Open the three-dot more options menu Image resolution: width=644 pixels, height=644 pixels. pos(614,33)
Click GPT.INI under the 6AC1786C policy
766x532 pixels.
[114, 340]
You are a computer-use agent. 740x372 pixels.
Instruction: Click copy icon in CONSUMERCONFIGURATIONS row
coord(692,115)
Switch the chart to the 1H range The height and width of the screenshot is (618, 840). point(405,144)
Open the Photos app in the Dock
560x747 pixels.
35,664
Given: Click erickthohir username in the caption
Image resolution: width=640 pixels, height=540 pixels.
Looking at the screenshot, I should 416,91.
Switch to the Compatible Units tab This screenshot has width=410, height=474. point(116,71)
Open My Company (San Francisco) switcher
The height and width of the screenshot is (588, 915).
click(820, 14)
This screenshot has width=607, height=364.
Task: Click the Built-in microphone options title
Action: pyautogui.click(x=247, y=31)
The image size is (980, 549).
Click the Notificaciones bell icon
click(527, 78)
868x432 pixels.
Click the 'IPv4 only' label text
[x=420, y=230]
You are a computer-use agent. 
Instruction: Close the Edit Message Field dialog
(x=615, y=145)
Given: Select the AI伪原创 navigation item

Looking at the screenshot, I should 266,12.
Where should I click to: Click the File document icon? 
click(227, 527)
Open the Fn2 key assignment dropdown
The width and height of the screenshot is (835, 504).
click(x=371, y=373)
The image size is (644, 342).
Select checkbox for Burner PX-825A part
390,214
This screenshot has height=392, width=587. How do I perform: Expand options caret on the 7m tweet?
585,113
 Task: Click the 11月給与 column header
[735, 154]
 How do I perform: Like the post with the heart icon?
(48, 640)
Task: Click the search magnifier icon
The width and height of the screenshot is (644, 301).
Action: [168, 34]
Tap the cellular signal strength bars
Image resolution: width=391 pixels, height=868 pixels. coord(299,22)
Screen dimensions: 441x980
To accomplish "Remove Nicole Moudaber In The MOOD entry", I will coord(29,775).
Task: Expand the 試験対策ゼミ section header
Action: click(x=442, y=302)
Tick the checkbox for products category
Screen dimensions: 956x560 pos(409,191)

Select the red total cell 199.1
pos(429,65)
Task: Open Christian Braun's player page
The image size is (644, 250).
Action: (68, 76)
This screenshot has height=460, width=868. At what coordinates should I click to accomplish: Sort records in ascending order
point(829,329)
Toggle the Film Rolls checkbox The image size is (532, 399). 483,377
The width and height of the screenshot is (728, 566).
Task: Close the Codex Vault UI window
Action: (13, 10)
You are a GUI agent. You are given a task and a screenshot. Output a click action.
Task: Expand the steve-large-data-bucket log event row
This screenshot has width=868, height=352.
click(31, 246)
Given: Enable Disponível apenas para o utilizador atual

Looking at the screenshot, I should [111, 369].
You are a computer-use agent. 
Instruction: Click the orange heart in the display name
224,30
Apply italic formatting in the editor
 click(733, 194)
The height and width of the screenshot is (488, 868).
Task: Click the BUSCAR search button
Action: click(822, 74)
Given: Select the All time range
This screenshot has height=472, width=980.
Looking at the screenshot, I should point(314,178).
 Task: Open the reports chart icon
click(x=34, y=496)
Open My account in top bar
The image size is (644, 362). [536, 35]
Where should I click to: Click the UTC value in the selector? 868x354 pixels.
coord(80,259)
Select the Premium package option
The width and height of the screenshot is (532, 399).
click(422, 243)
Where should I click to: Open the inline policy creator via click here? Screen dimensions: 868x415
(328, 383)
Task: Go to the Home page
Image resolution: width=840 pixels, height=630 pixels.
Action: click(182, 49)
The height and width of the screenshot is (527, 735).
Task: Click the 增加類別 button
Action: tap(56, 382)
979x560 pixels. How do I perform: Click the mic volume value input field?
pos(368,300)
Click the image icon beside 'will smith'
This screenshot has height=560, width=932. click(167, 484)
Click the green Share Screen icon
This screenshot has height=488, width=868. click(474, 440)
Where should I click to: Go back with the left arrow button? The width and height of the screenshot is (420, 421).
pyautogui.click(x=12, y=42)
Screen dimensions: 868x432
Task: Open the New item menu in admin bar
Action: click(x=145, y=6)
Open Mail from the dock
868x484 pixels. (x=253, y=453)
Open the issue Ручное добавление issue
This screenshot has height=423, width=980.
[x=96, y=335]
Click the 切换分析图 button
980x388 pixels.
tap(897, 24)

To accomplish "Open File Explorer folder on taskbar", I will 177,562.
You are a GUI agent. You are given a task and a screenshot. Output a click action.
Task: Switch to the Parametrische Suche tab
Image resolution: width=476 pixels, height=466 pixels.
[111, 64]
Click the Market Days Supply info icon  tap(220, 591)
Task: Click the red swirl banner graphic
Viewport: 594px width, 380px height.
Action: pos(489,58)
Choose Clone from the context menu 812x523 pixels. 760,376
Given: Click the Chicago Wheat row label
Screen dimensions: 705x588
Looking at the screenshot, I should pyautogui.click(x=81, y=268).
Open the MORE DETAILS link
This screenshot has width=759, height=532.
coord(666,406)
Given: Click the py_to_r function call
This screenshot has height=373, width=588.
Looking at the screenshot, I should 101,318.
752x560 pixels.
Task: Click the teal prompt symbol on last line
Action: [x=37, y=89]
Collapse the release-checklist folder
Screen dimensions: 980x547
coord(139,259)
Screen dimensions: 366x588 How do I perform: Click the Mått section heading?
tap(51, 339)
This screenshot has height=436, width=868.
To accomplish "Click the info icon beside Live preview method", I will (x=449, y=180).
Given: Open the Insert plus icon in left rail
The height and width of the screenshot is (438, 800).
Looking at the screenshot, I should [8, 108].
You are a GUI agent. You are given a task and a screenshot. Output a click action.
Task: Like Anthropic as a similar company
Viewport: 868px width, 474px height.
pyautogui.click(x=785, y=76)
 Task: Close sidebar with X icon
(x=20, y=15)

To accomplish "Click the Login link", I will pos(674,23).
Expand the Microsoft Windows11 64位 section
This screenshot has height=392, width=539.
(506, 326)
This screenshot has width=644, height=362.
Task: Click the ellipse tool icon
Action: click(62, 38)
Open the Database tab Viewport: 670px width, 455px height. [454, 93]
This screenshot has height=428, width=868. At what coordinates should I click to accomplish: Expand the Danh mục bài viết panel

■ Task description:
Please return the full set of records exactly as given above.

■ Response:
Open the three-dot more options menu Image resolution: width=644 pixels, height=644 pixels. pos(614,33)
Click GPT.INI under the 6AC1786C policy
766x532 pixels.
[114, 340]
You are a computer-use agent. 740x372 pixels.
Instruction: Click copy icon in CONSUMERCONFIGURATIONS row
coord(692,115)
Switch the chart to the 1H range The height and width of the screenshot is (618, 840). point(405,144)
Open the Photos app in the Dock
560x747 pixels.
35,664
Given: Click erickthohir username in the caption
Image resolution: width=640 pixels, height=540 pixels.
Looking at the screenshot, I should 416,91.
Switch to the Compatible Units tab This screenshot has width=410, height=474. point(116,71)
Open My Company (San Francisco) switcher
The height and width of the screenshot is (588, 915).
click(820, 14)
This screenshot has width=607, height=364.
Task: Click the Built-in microphone options title
Action: pyautogui.click(x=247, y=31)
The image size is (980, 549).
Click the Notificaciones bell icon
click(527, 78)
868x432 pixels.
Click the 'IPv4 only' label text
[x=420, y=230]
You are a computer-use agent. 
Instruction: Close the Edit Message Field dialog
(x=615, y=145)
Given: Select the AI伪原创 navigation item

Looking at the screenshot, I should 266,12.
Where should I click to: Click the File document icon? 
click(227, 527)
Open the Fn2 key assignment dropdown
The width and height of the screenshot is (835, 504).
click(x=371, y=373)
The image size is (644, 342).
Select checkbox for Burner PX-825A part
390,214
This screenshot has height=392, width=587. How do I perform: Expand options caret on the 7m tweet?
585,113
 Task: Click the 11月給与 column header
[735, 154]
 How do I perform: Like the post with the heart icon?
(48, 640)
Task: Click the search magnifier icon
The width and height of the screenshot is (644, 301).
Action: [168, 34]
Tap the cellular signal strength bars
Image resolution: width=391 pixels, height=868 pixels. coord(299,22)
Screen dimensions: 441x980
To accomplish "Remove Nicole Moudaber In The MOOD entry", I will coord(29,775).
Task: Expand the 試験対策ゼミ section header
Action: click(x=442, y=302)
Tick the checkbox for products category
Screen dimensions: 956x560 pos(409,191)

Select the red total cell 199.1
pos(429,65)
Task: Open Christian Braun's player page
The image size is (644, 250).
Action: (68, 76)
This screenshot has height=460, width=868. At what coordinates should I click to accomplish: Sort records in ascending order
point(829,329)
Toggle the Film Rolls checkbox The image size is (532, 399). 483,377
The width and height of the screenshot is (728, 566).
Task: Close the Codex Vault UI window
Action: (13, 10)
You are a GUI agent. You are given a task and a screenshot. Output a click action.
Task: Expand the steve-large-data-bucket log event row
This screenshot has width=868, height=352.
click(31, 246)
Given: Enable Disponível apenas para o utilizador atual

Looking at the screenshot, I should [111, 369].
You are a computer-use agent. 
Instruction: Click the orange heart in the display name
224,30
Apply italic formatting in the editor
 click(733, 194)
The height and width of the screenshot is (488, 868).
Task: Click the BUSCAR search button
Action: click(822, 74)
Given: Select the All time range
This screenshot has height=472, width=980.
Looking at the screenshot, I should point(314,178).
 Task: Open the reports chart icon
click(x=34, y=496)
Open My account in top bar
The image size is (644, 362). [536, 35]
Where should I click to: Click the UTC value in the selector? 868x354 pixels.
coord(80,259)
Select the Premium package option
The width and height of the screenshot is (532, 399).
click(422, 243)
Where should I click to: Open the inline policy creator via click here? Screen dimensions: 868x415
(328, 383)
Task: Go to the Home page
Image resolution: width=840 pixels, height=630 pixels.
Action: click(182, 49)
The height and width of the screenshot is (527, 735).
Task: Click the 增加類別 button
Action: tap(56, 382)
979x560 pixels. How do I perform: Click the mic volume value input field?
pos(368,300)
Click the image icon beside 'will smith'
This screenshot has height=560, width=932. click(167, 484)
Click the green Share Screen icon
This screenshot has height=488, width=868. click(474, 440)
Where should I click to: Go back with the left arrow button? The width and height of the screenshot is (420, 421).
pyautogui.click(x=12, y=42)
Screen dimensions: 868x432
Task: Open the New item menu in admin bar
Action: click(x=145, y=6)
Open Mail from the dock
868x484 pixels. (x=253, y=453)
Open the issue Ручное добавление issue
This screenshot has height=423, width=980.
[x=96, y=335]
Click the 切换分析图 button
980x388 pixels.
tap(897, 24)

To accomplish "Open File Explorer folder on taskbar", I will 177,562.
You are a GUI agent. You are given a task and a screenshot. Output a click action.
Task: Switch to the Parametrische Suche tab
Image resolution: width=476 pixels, height=466 pixels.
[111, 64]
Click the Market Days Supply info icon  tap(220, 591)
Task: Click the red swirl banner graphic
Viewport: 594px width, 380px height.
Action: pos(489,58)
Choose Clone from the context menu 812x523 pixels. 760,376
Given: Click the Chicago Wheat row label
Screen dimensions: 705x588
Looking at the screenshot, I should pyautogui.click(x=81, y=268).
Open the MORE DETAILS link
This screenshot has width=759, height=532.
coord(666,406)
Given: Click the py_to_r function call
This screenshot has height=373, width=588.
Looking at the screenshot, I should 101,318.
752x560 pixels.
Task: Click the teal prompt symbol on last line
Action: [x=37, y=89]
Collapse the release-checklist folder
Screen dimensions: 980x547
coord(139,259)
Screen dimensions: 366x588 How do I perform: Click the Mått section heading?
tap(51, 339)
This screenshot has height=436, width=868.
To accomplish "Click the info icon beside Live preview method", I will (x=449, y=180).
Given: Open the Insert plus icon in left rail
The height and width of the screenshot is (438, 800).
Looking at the screenshot, I should [8, 108].
You are a GUI agent. You are given a task and a screenshot. Output a click action.
Task: Like Anthropic as a similar company
Viewport: 868px width, 474px height.
pyautogui.click(x=785, y=76)
 Task: Close sidebar with X icon
(x=20, y=15)

To accomplish "Click the Login link", I will pos(674,23).
Expand the Microsoft Windows11 64位 section
This screenshot has height=392, width=539.
(506, 326)
This screenshot has width=644, height=362.
Task: Click the ellipse tool icon
Action: click(62, 38)
Open the Database tab Viewport: 670px width, 455px height. [454, 93]
This screenshot has height=428, width=868. At what coordinates should I click to accomplish: Expand the Danh mục bài viết panel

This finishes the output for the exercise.